September 27, 2005|By G. Jefferson Price III

GONAIVES, HAITI -- The inhabitants of this fourth-largest city in Haiti have a lot in common with the inhabitants of New Orleans, a sort of solidarity that exceeds the French-Creole culture they share.

As New Orleans and other communities along the Gulf of Mexico struggled to recover from Hurricane Katrina and the onset of Hurricane Rita, the people of this city on Haiti's western coast marked the first anniversary of Tropical Storm Jeanne.

It left more than 3,000 dead and missing in its wake, buried the city in mud, destroyed homes and generated an outbreak of civil turmoil among people crazed by the lack of food, shelter and health facilities.

That is not to mention the lack of government assistance at any level. For while Americans may choose among a variety of authorities to blame for the catastrophic consequences of Katrina, here there was no authority to speak of. And here, the catastrophe did not affect poor black people more than others. Practically speaking, there are no others in Gonaives.

Neither was there any advance notice from any monitoring authority that Gonaives was in danger of being flooded. In fact, having gone without rain for a long time, the people in this agricultural heartland sang and danced in the streets when the rain began to fall Sept. 17, 2004, sensing an answer to their prayers.

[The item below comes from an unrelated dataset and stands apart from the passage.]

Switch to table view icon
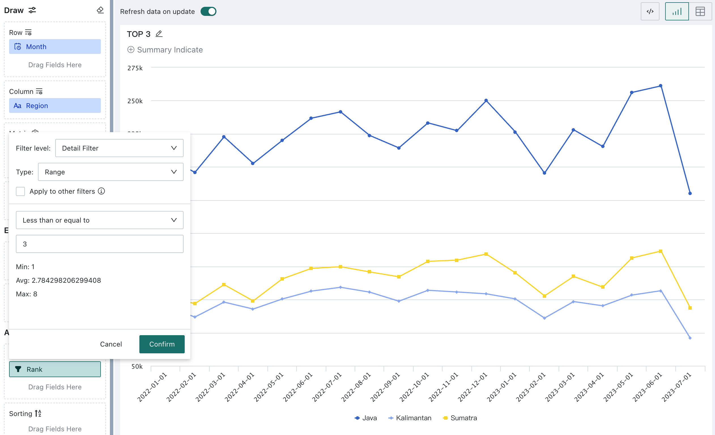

But the jubilation stopped as the rain kept pouring, bringing a torrent of water and mud and debris down the steep, deforested mountains, wiping out the vast banana plantations and rice paddies that are the town's main resource, crashing into homes and hurtling everything in its surge, including, eventually, the bodies of hapless people and animals.

Father Venel Suffrard, a Catholic priest who is the Gonaives director of Caritas, the humanitarian and relief agency of the Haitian Catholic Church, says that by evening, the water level had reached more than 9 feet, submerging most of the homes in Gonaives. He watched as the detritus of humanity and all it possessed swept by in the massive rush of water and mud.

"There was no government help to prepare for, or to mitigate against, this disaster," he says. "The government declared an emergency, but it did nothing."

Neither did the U.N. troops brought into the country after the latest riddance of President Jean-Bertrand Aristide seven months earlier.

As the water began to recede, leaving behind a mass of gunk, the task of collecting the dead began. Father Suffrard went into the streets and began picking up bodies. Noticing some U.N. peacekeepers nearby, he asked them to help, but they responded that it was not part of their mandate.

In the end, Father Suffrard picked up 97 bodies, putting them into his vehicle, sometimes more than a dozen at a time, and carried them into the town morgue.

Soon the business of cleaning up the town and getting food to the people began, still without much help from the government. Relief agencies started bringing in supplies and money to help in the cleanup. Under programs known as cash for work, the people of Gonaives were given tools and paid a little more than $1 a day to start cleaning up. A year later, the cleanup is still under way.

Prucien Jesula, 26, was among those beneficiaries. Even here, she said, they have heard of the storms that have ravaged America's Gulf Coast.

"We feel terrible," she says. "I know their suffering as it is the same as we endured."

Yes and no. More people died here. And a year later, the survivors are still trying to recover, without nearly the global attention that has been heaped upon New Orleans and will be again when the first anniversary of Katrina is marked.

It's not just the American poor who suffer the worst in natural and manmade disasters. The impact on the poorest and most vulnerable is universal. Outside of America, though, they are more familiar with it.

G. Jefferson Price III is a former foreign correspondent and an editor at The Sun who has been traveling on behalf of Catholic Relief Services.